Back on December 16th, Russia’s 10-year bond yield hit a record high of 16.24%. For a country with such low levels of debt and huge reserves to trade with a 10-year bond yield that high, NIA knew that Russia’s bonds were being manipulated by Wall Street in an attempt to destabilize Russia’s credit markets – as part of America’s financial war against Russia. One week later, after Russia’s 10-year bond yield had strengthened to 13.12%, S&P put Russia on “credit watch” indicating a 50% chance that they would downgrade Russia’s credit rating to “junk” in the near-future.
Despite S&P’s December 23rd announcement, Russia’s bond yield finished the day slightly lower. NIA considered this to be a sign that Russia’s bonds were about to rally big, and sent out an urgent alert to its members saying, “With the Ruble bouncing 51% from its low over the past week, Russia’s 10-year bond yield has strengthened back to 13.12%. S&P’s announcement today had little effect on Russia’s 10-year bond, with its yield finishing the day down 2 basis points. This is a sign that the worst is already priced in. Russia’s 10-year bond yield is likely to soon decline back into single digits – as investors begin to realize there is zero chance of Russia defaulting on its debt in the foreseeable future.”
NIA was the very first organization in the world to publicly become bullish on Russian bonds following Russia’s December panic, while the rest of the world was running scared like sheep. Yesterday, Russia’s 10-year bond yield finished back down to 10.57%, and is rapidly approaching single digits – just like NIA predicted!
Shockingly, when Russia’s 10-year bond yield peaked on December 16th at 16.24%, it was a record 704 basis points higher than Greece’s 10-year bond yield at the time of 9.20%. NIA considered this to be complete insanity – and proof that the US was engaged in a war to destroy Russia’s economy. NIA was 100% certain that the Russian 10-year bond yield trading 704 basis points above the Greek 10-year bond yield, was unsustainable and wouldn’t last for long!

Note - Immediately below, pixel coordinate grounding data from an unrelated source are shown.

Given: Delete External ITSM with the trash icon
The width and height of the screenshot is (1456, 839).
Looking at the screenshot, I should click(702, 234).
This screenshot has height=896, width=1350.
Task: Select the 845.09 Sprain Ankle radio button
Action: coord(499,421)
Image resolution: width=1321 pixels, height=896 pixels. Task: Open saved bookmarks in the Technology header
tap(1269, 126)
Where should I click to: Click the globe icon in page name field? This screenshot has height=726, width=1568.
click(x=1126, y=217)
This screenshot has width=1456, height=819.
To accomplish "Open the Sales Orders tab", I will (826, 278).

Greece is the most indebted European country, with a govt debt/GDP ratio of 176.3% – up significantly from Greece’s govt debt/GDP ratio one decade ago of 100%. Russia is one of Europe’s most underleveraged and financially sound countries, with a govt debt/GDP ratio of 15.7% – up only slightly from a debt/GDP ratio one decade ago of 14.2%. Greece’s debt/GDP ratio is a shocking 11.23X higher than Russia’s debt/GDP ratio!
Russia is a major producer of precious metals and energy commodities that it exports throughout the Eurozone and Asia. This has allowed Russia to prosper from 22 consecutive years of trade surpluses, including a record trade surplus in 2014 of over USD$142 billion. Greece has suffered from just the opposite – 22 consecutive years of massive trade deficits!
Over the last 22 years, Russia has achieved a cumulative trade surplus of USD$1.166 TRILLION or an average of USD$53 billion annually. During this same time period, Greece has reported cumulative trade deficits of (USD$567.11 billion), for an average annual trade deficit of (USD$25.78 billion).
Over the last 16 years, Greece has seen its foreign exchange (FOREX) reserves (excluding gold) decline by 88.17% to only $2.16 billion! Russia’s FOREX reserves (excluding gold) have simultaneously increased by 3,836% to $356.6 billion! Greece in 1999 had double the reserves of Russia, but today Russia has 165X more reserves than Greece!
In 1999, Russia had a slightly higher unemployment rate than Greece. Since then, Russia has cut its unemployment rate by more than half to a record low in 2014 – while Greece’s unemployment rate has more than doubled to a record high in 2013. Currently, Greece has an unemployment rate that is 5.18X higher than Russia!
Over the last 11 years, Russia’s GDP has grown at a compound annual rate of 16.54% vs. Greece’s GDP growing at a compound annual rate of only 0.026%. Russia has achieved 636X faster economic growth than Greece!
In recent weeks, as Russia’s 10-year bond yield has declined by 567 basis points to 10.57%, Greece’s 10-year bond yield has increased by 293 basis points to 12.13%. The spread between the 10-year bond yields of Russia and Greece has declined from 704 basis points on December 16th to -156 basis points today, which is equal to a dramatic shift of 860 basis points!